Records provided START

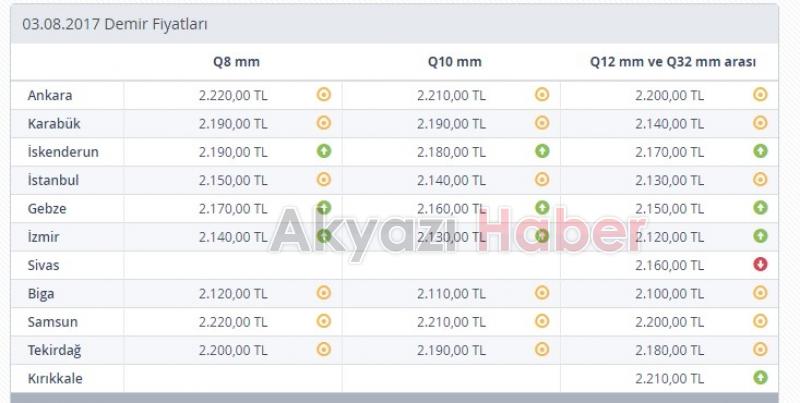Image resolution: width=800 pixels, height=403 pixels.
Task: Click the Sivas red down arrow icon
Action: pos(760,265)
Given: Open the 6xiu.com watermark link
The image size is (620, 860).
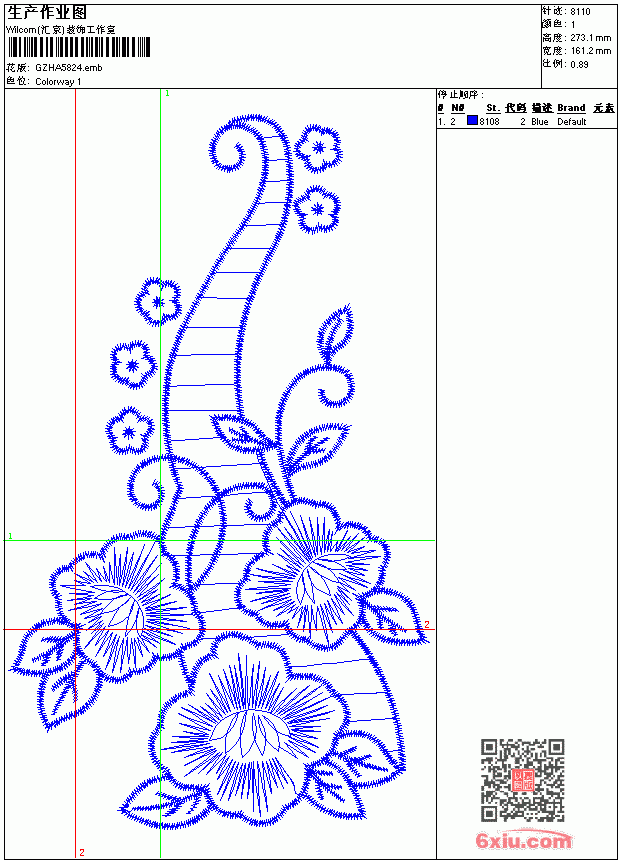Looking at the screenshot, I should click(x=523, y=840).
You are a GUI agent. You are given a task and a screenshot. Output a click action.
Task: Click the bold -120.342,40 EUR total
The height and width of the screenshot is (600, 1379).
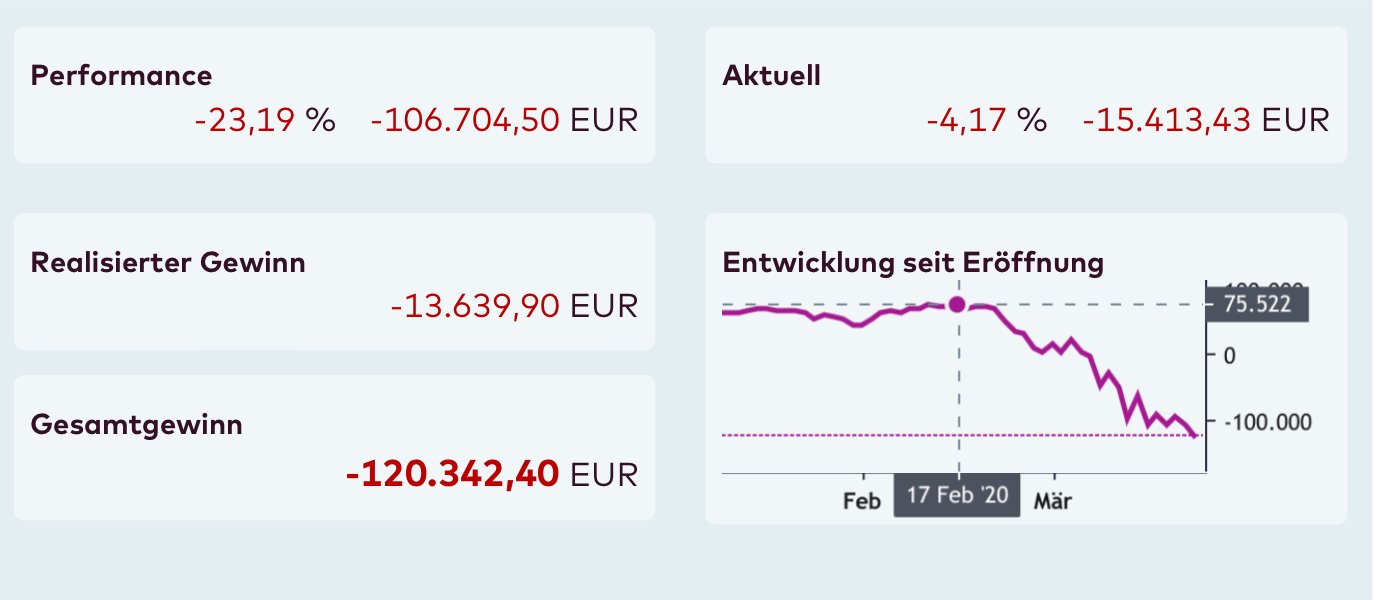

Records provided END
Records provided START

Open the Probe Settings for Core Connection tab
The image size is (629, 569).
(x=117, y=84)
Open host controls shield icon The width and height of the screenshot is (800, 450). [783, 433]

Records provided END

> Work required: Line count for "Open": count the lines in the records above that contain this word, and write only the number.

> Solution for this exercise: 3